# Leafblower-proof mulch?



## Randell Tarin (Jan 19, 2008)

Good luck with this problem. I had a similar one at a previous home. I tried the rocks, but the leaves managed to infiltrate those as well. 

What seemed to work the best was shredded cypress mulch. It has a stringy consistency to it and allows for leaf blowing, especially when it's wet. The only problem is finding it. It may be available only regionally. If you go with bark mulch, stay away from the large redwood chunks. Their larger surface area only serves to catch the air from the blower.


----------



## sestivers (Aug 10, 2007)

Why don't you just use a rake instead of the blower?


----------



## Randell Tarin (Jan 19, 2008)

sestivers said:


> Why don't you just use a rake instead of the blower?

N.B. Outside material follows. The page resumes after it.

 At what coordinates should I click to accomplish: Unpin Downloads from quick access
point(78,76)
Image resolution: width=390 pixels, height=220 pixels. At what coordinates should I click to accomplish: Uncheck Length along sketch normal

Some people have a lot of trees and large yards. Sometimes raking isn't practical, especially if you're older.


----------



## perpetual98 (Nov 2, 2007)

I do a combination of raking and blowing, but our yard is close to an acre and has probably 50 maple trees that are 50 to 75 feet tall, and all of my neighbors on all sides have similar yards. It goes without saying that we have a lot of leaves in our neighborhood.


----------



## Randell Tarin (Jan 19, 2008)

perpetual98 said:


> I do a combination of raking and blowing, but our yard is close to an acre and has probably 50 maple trees that are 50 to 75 feet tall, and all of my neighbors on all sides have similar yards. It goes without saying that we have a lot of leaves in our neighborhood.


I now live in the woods....I gave up on leaves a long time ago.


----------



## Kap (Jun 20, 2008)

Trade in one of those leaf blowers for a leaf vac/mulcher for use in and around the beds. I have a Ryobi that's powerful enough to suck up the leaves, but too weak to suk up mulch/bark/gravel.


----------